◆ **Material provided**:
____________

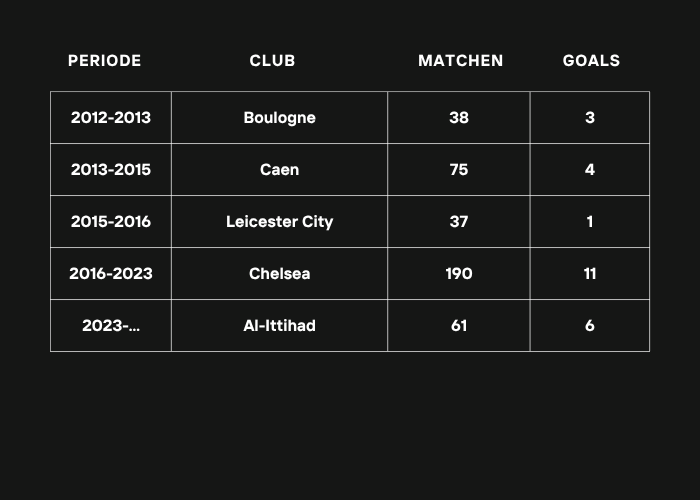Click the 37 matches cell
This screenshot has height=500, width=700.
[x=459, y=221]
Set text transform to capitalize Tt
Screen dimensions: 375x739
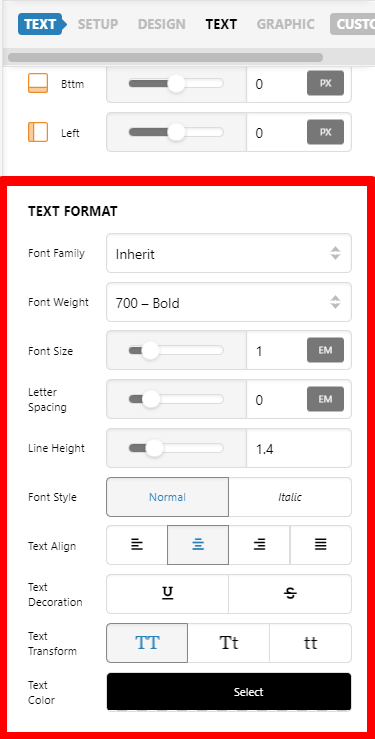228,643
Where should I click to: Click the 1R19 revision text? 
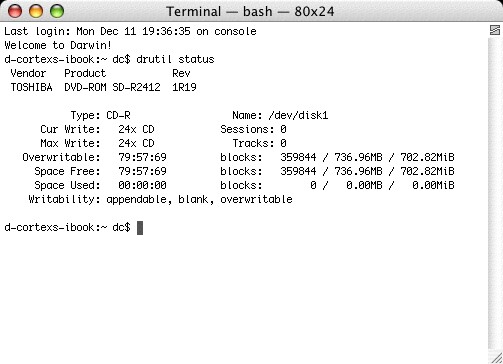184,87
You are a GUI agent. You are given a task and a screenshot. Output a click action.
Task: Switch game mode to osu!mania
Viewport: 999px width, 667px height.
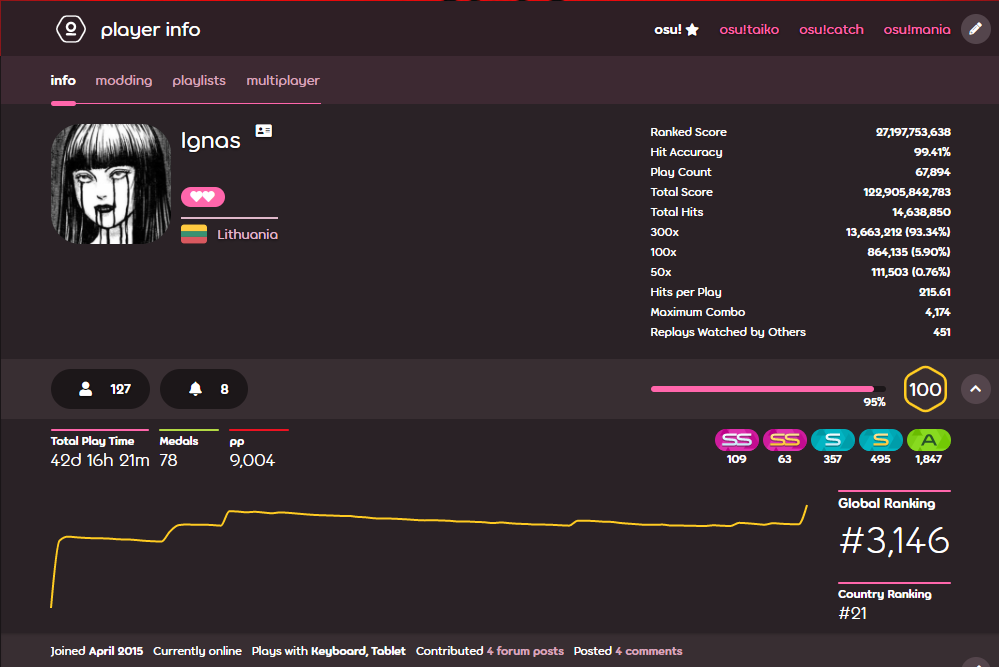click(x=917, y=29)
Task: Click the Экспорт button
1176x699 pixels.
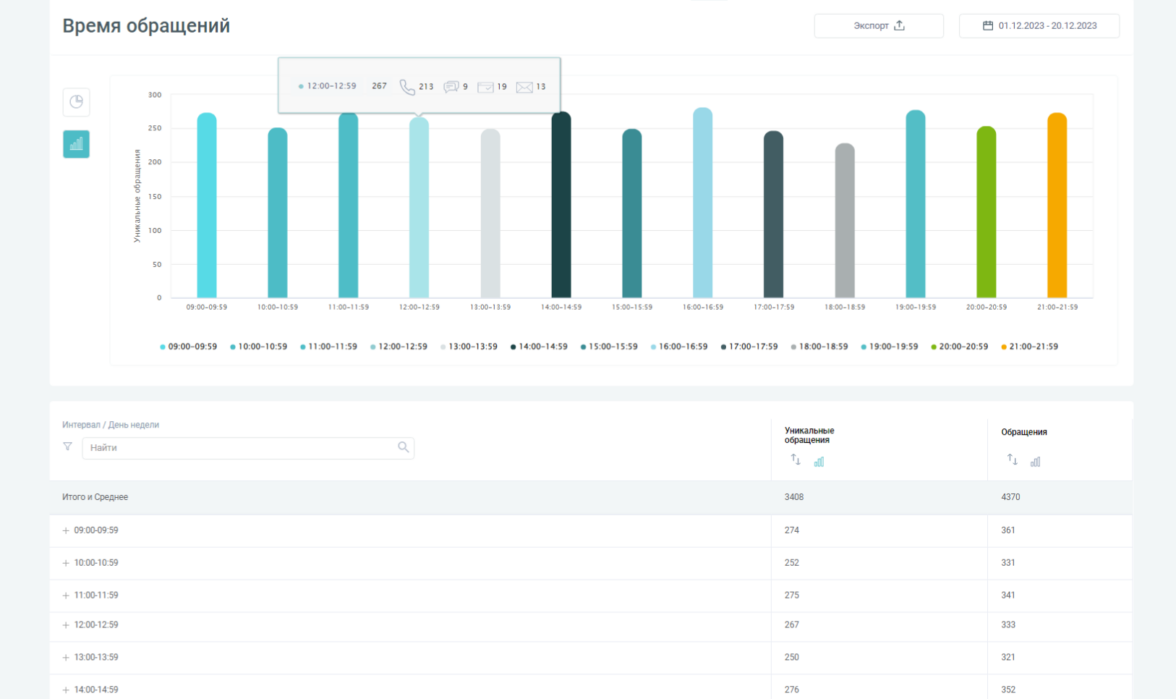Action: (x=878, y=26)
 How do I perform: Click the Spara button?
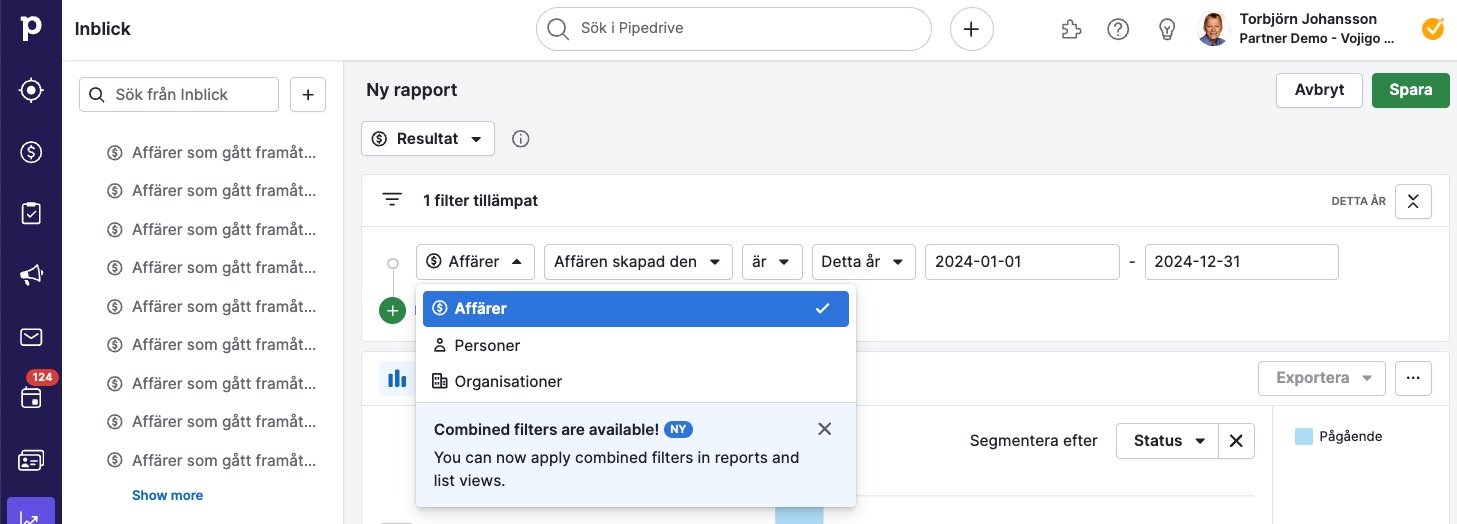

____________

◆ **Task item**: Quote only the lines that start at the line holding "Set text transform to capitalize Tt" and end at the last line of the entries, including both of those lines, and omit every picture.

◆ **Task output**:
Set text transform to capitalize Tt
Screen dimensions: 375x739
228,643
Where should I click to: Click the 1R19 revision text? 
184,87
You are a GUI agent. You are given a task and a screenshot. Output a click action.
Task: Switch game mode to osu!mania
Viewport: 999px width, 667px height.
click(x=917, y=29)
Task: Click the Экспорт button
1176x699 pixels.
Action: (x=878, y=26)
 How do I perform: Click the Spara button?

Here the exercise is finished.